After the meeting Corbyn told the press that there were “huge political differences” between the parties, “but we have come behind this point to stop a no-deal Brexit.”

Corbyn’s refusal to take any position that is not acceptable to Britain’s ruling elite, his absolute hostility towards mobilising the working class in opposition to the Tories and their Blairite allies, is what keeps Johnson in power today. Above all it has allowed the working class to be divided and corralled into supporting one of two rival right-wing factions of the ruling class in the Brexit crisis.

As a result, after Corbyn has twice been elected by a massive majority based on his promises to oppose austerity and militarism, the right-wing continue to dictate events while the working class is excluded from political life.

The Sunday Times was leaked a revealing internal survey, conducted by Labour’s trade union backers, predicting that the party will in fact lose 100 seats in any general election. The poll, it reports, “suggests that up to a third of those who voted Labour at the last election could desert the party and support the Liberal Democrats. A further 10% are expected to switch to the Brexit Party…”

The Times claims there are frantic efforts to secure a “left” heir if Corbyn quits, while McDonnell, who is clearly pro-Remain, is reported as “preparing to launch a power grab from Corbyn’s [pro-Brexit] Stalinist aides, including Seumas Milne, his director of strategy and communications, by putting himself in daily charge of the Labour operation as they move onto a general election footing.”
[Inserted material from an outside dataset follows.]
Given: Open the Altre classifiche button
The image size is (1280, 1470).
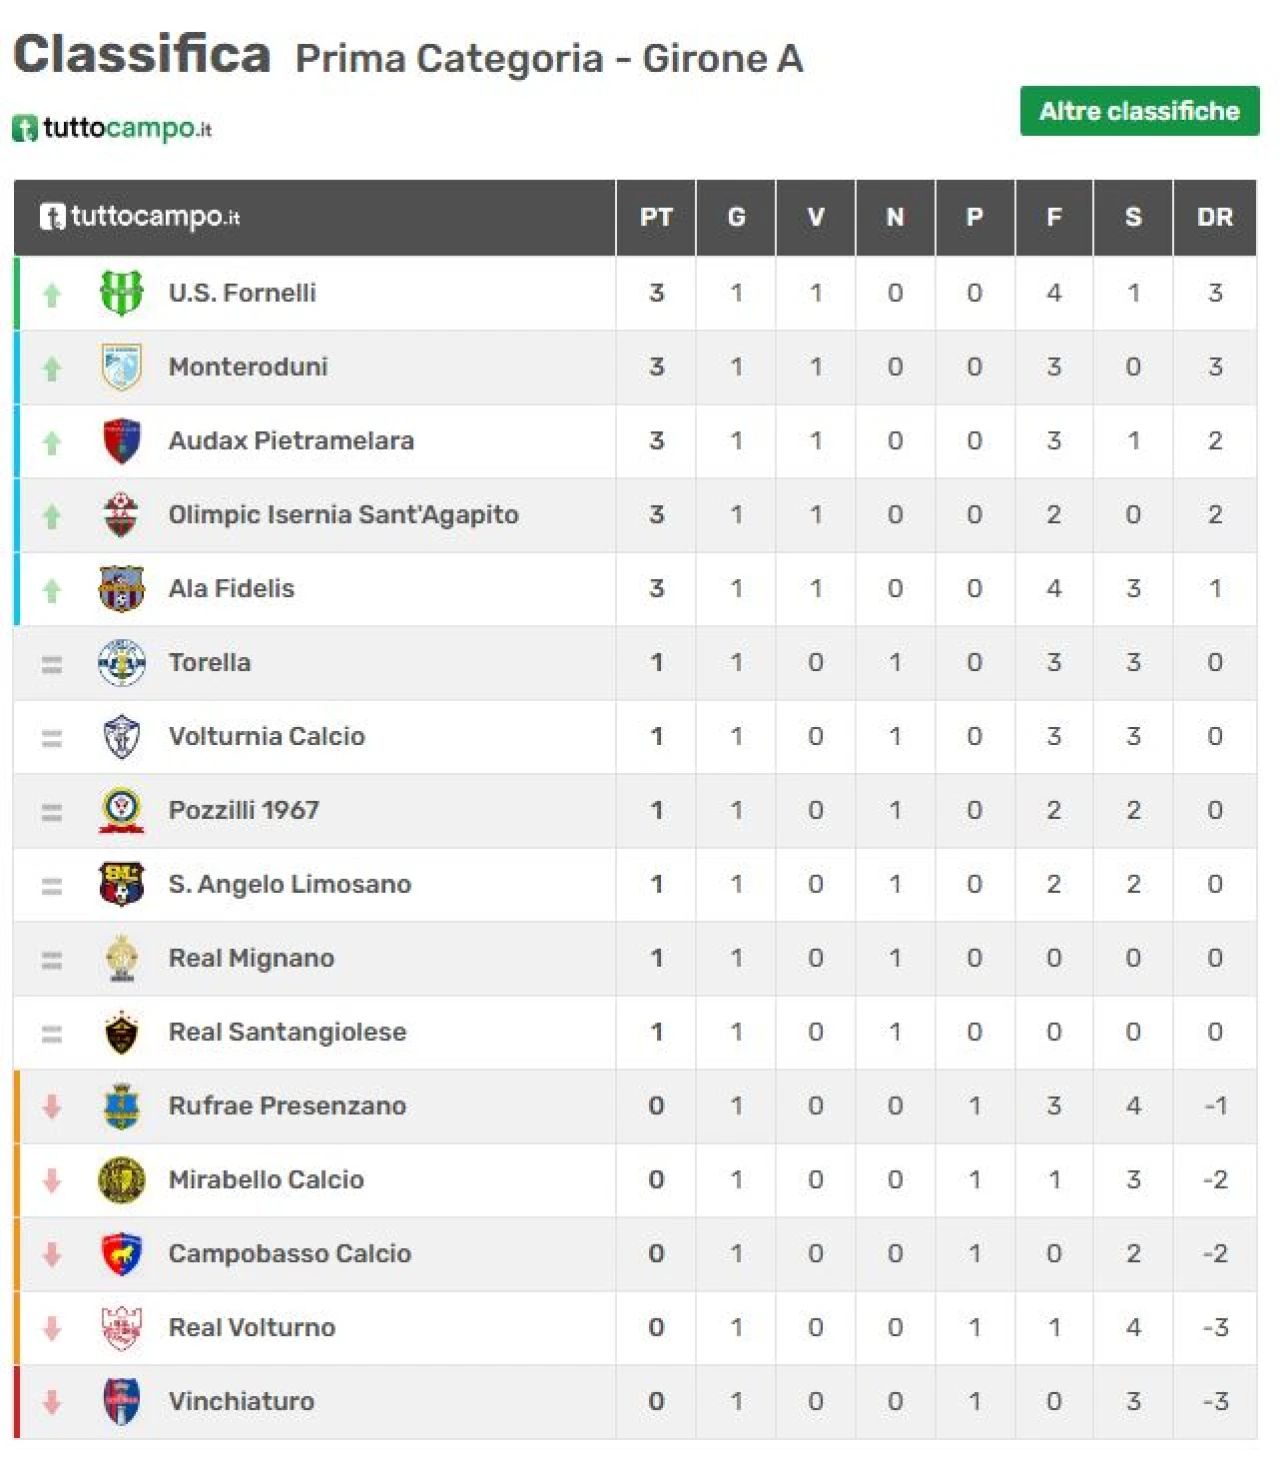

Rupert Murdoch’s flagship publication predicts that a “left” succession is far from certain, given that the Blairites remain firmly ensconced in the party thanks to Corbyn: “Up to 100 Labour MPs, including members of the shadow cabinet, indicated that they were prepared to leave the Labour Party” with Deputy Labour Leader Tom Watson to form a new breakaway group if necessary and that “Sir Keir Starmer, Emily Thornberry and even backbencher Jess Phillips are also expected to enter the race as they mount a charge to reclaim their party and move it back towards the centre ground.”